Иоланта Сержантова. «Туберкулёз». Рассказ
20.10.2025
/
Редакция
Хорошо гулять по лесу, особенно если не одному, а с дедом. Нужно только не отставать, шагать рядом и помалкивать, не мешать ему дышать сосновым духом, до которого он не только большой охотник, а надо ему. После войны вон сколько лет прошло, я уже успел родиться, а деда всё достают хвори. коих набрался он в окопах. Не разом одолевают они его, изматывают постепенно, вражины. Только с одной справится, другая подступает. Бабушка надорвалась уже нянчиться, но рук не опускает, хлопочет над дедом. Не терпит она его с его дурным характером, любит.

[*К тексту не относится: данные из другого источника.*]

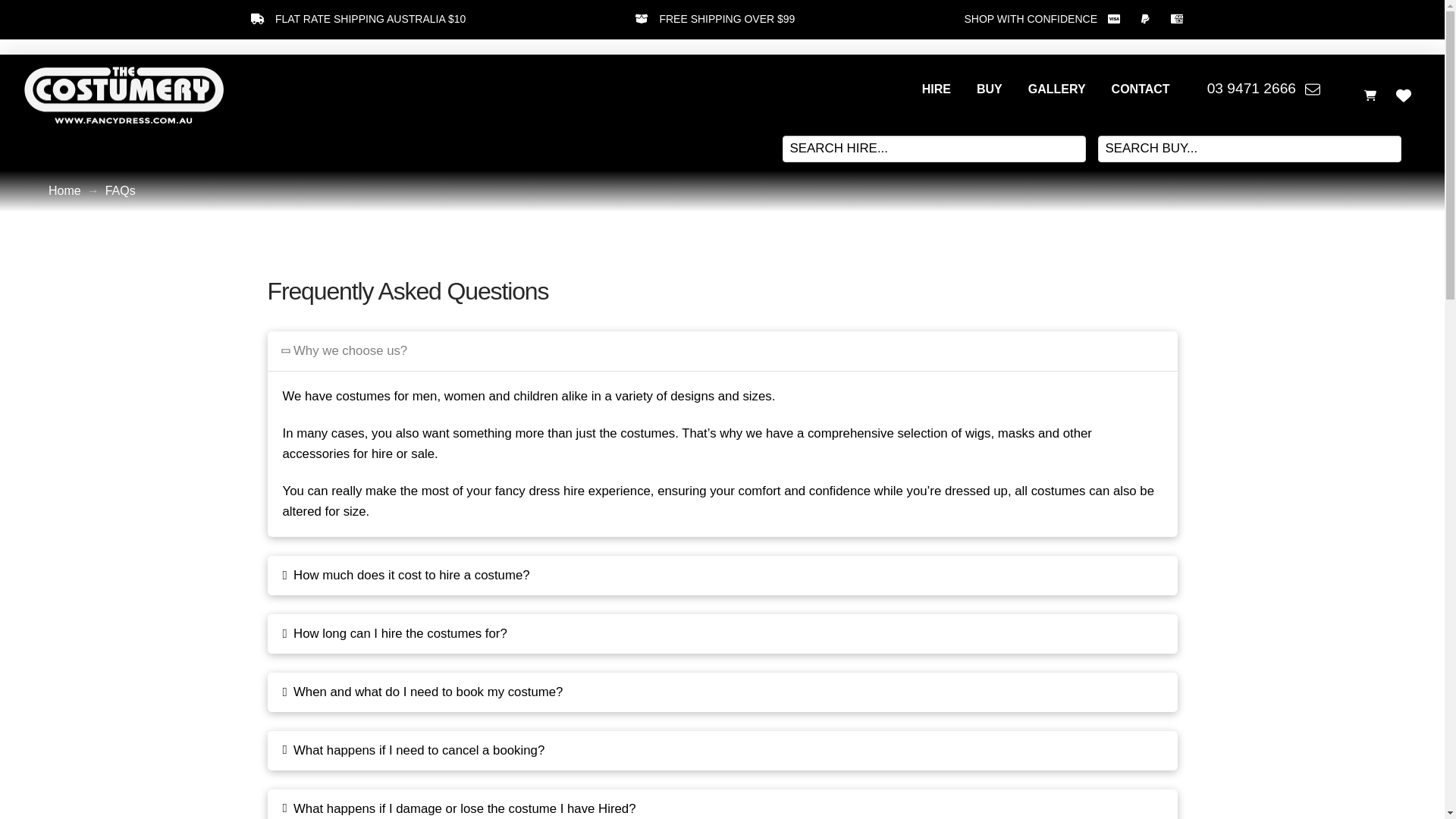  I want to click on 'BUY', so click(990, 89).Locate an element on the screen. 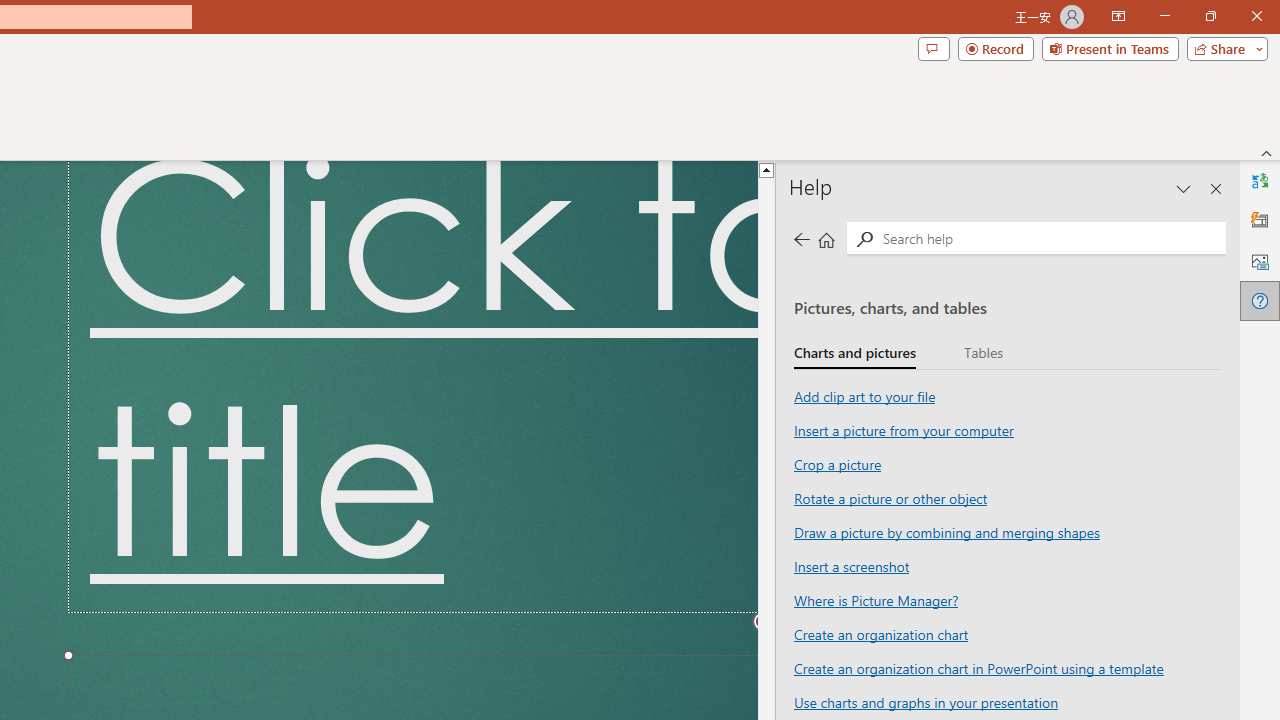 The image size is (1280, 720). 'Use charts and graphs in your presentation' is located at coordinates (925, 701).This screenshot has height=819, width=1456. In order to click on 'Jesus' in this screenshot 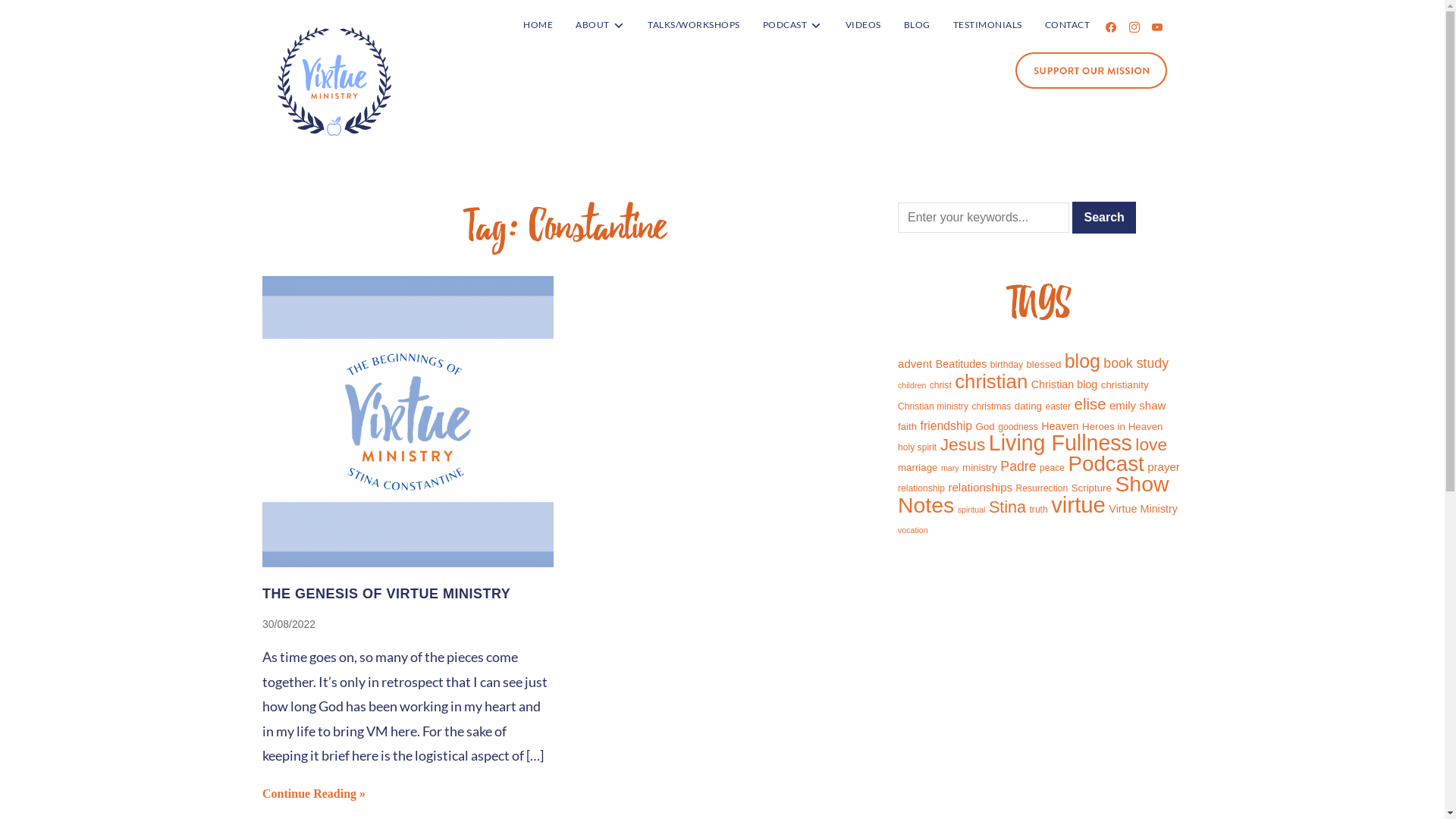, I will do `click(962, 444)`.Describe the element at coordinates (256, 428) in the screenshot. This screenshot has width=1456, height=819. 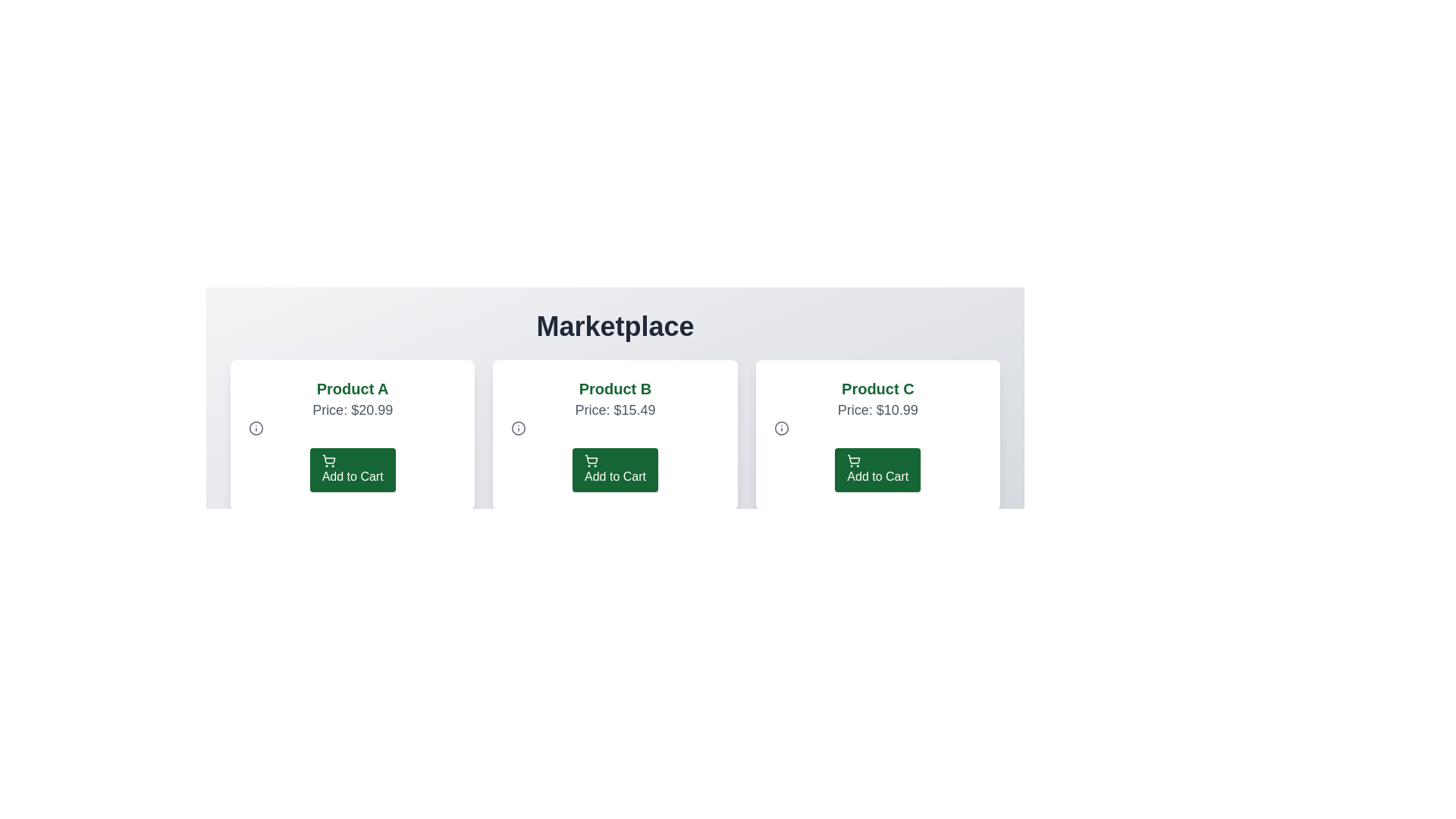
I see `the circular SVG icon located directly below the 'Product B' label in the product listing` at that location.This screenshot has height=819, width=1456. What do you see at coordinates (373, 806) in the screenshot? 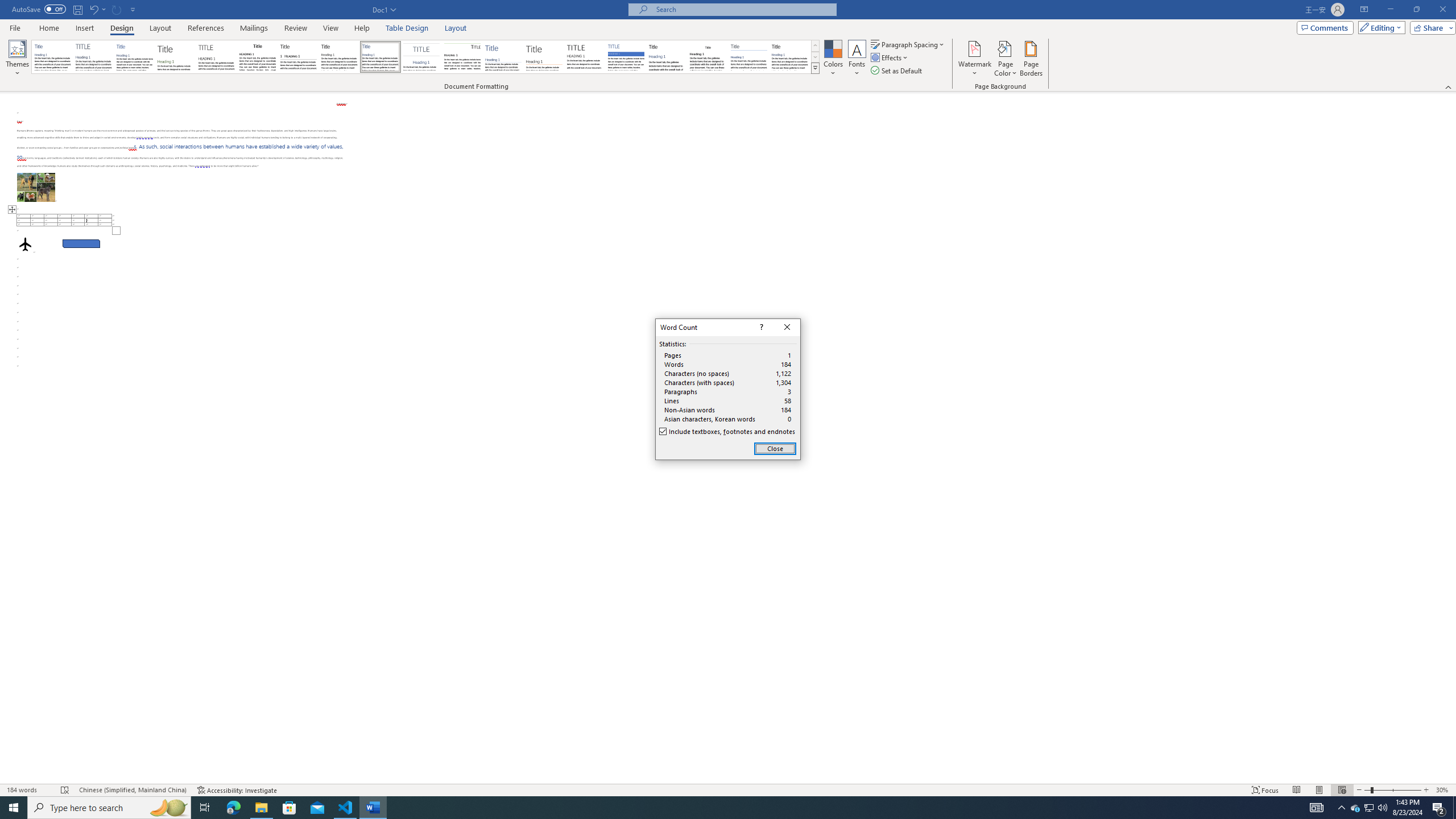
I see `'Word - 1 running window'` at bounding box center [373, 806].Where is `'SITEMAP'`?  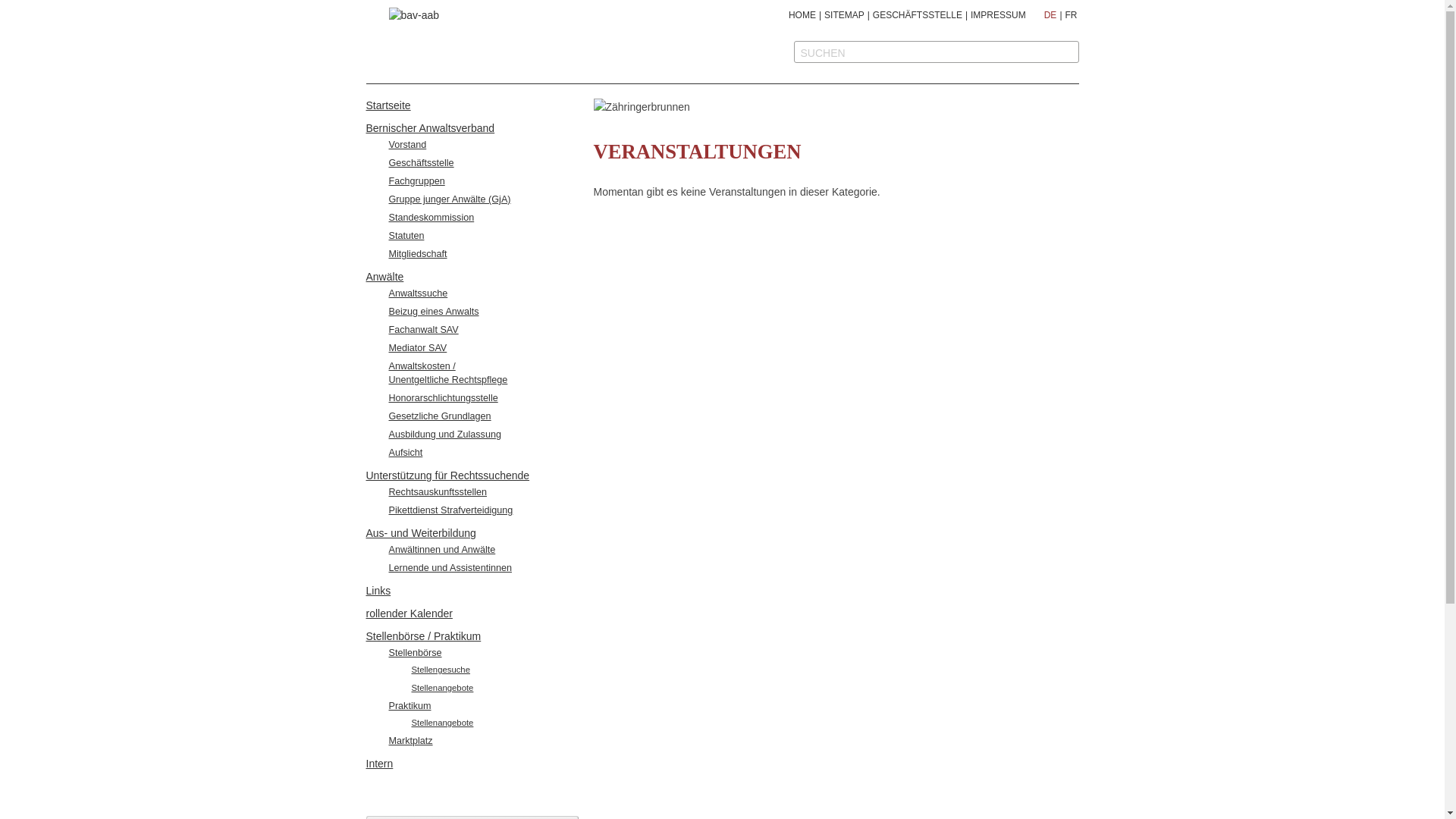
'SITEMAP' is located at coordinates (823, 14).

Вот и теперь, — обыкновенно гостеприимный дом бабушки пуст и пропитался запахом шпал. Визитёров отвадили на время, дабы не переняли дедову заразу, которую заиметь, как нечего делать любому, хотя б и от самой уличной пыли, но… на всякий случай, подальше от греха, чтобы не виноватить себя после, что не убереглись.
А я упрямый, плюю с высокой колокольни на какую-то там коварную палочку и бегаю к деду без спросу и без зова. Тот же, восхищаясь моею отвагой и бесшабашностью, в награду, сипло смеясь, зовёт меня «чертёнком» и берёт с собою в лес.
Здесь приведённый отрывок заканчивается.